Now, Mr. Eves has committed a few wrongs during his brief term in office, including the staging of his offensive antiparliamentary auto-parts "budget," but he doesn't bear the responsibility for last week's breakdown. As far as anyone can tell, the blackout was a combination of factors -- a malfunction in Ohio, human error, failure of an international system in place long before Mr. Eves became premier -- for which others will have to answer.
When it comes to the aftermath, however, and the threat of rolling blackouts this week, Mr. Eves has to shoulder part of the blame. He has to do so because he introduced a politically popular policy last November instead of showing leadership and having the courage of his convictions. Though he wouldn't put it this way, he announced a subsidy for those who waste electricity.

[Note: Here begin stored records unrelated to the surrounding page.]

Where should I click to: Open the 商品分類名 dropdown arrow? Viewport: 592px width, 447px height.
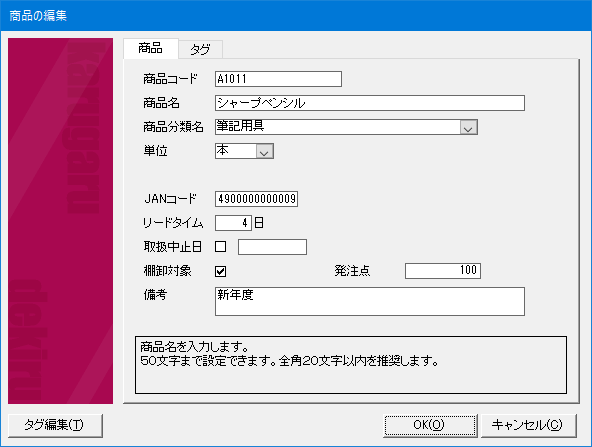point(468,127)

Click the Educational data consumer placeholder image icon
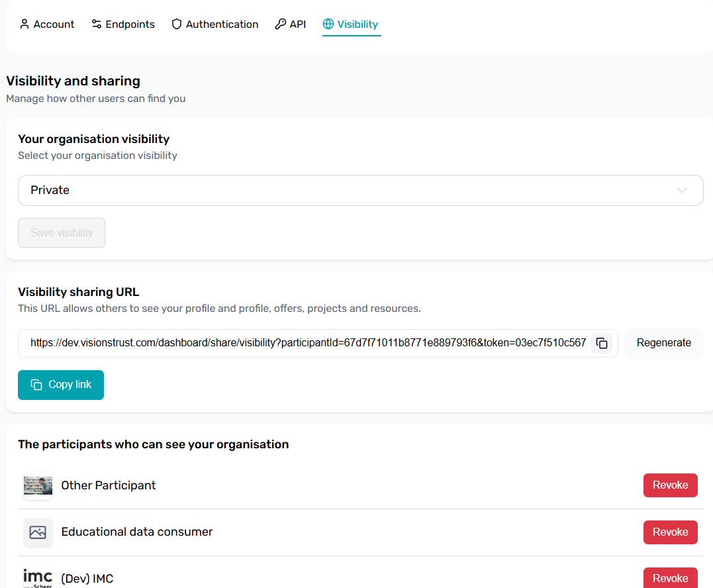click(38, 532)
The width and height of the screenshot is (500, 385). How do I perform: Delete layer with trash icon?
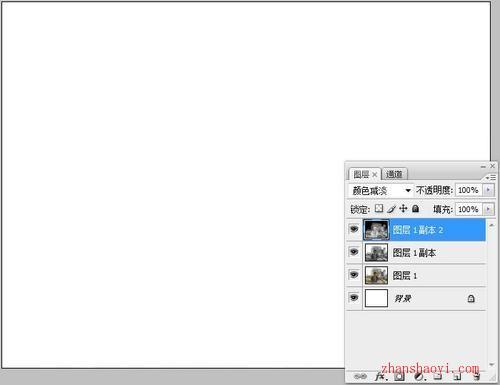[x=477, y=377]
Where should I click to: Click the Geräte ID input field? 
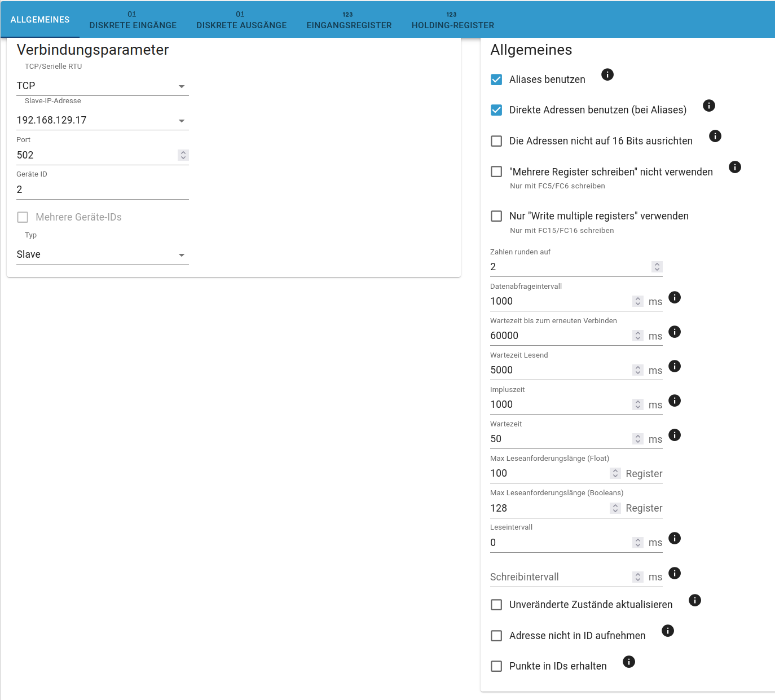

On May 1, 2002, the sale of electricity was deregulated in Ontario. The retail price of 4.3 cents a kilowatt hour that had been guaranteed by the government for years was replaced with a market price that changed from hour to hour and better reflected the true cost of supply. The weighted average price of electricity over the next 6½ months, based on how much power was consumed at the different hourly rates, was 5.6 cents a kilowatt hour.
People complained, and Premier Eves took the easy (in the short term) way out. In November, he promised that no households or small businesses would pay more than 4.3 cents a kilowatt hour until May of 2006, and made that promise retroactive to six months earlier. Major power users, such as steel and chemical plants, would continue to pay market rates, and power generators would continue to be paid the market price for all the electricity they sold. But the government would pick up the tab above 4.3 cents for all small consumers, who use about half the electricity in the province. The bill would be put on the books of the Crown-owned Ontario Electricity Financial Corp., and part of it would be covered by the profits of Crown-owned Ontario Power Generation (OPG), which still generates 70 per cent of the province's electricity.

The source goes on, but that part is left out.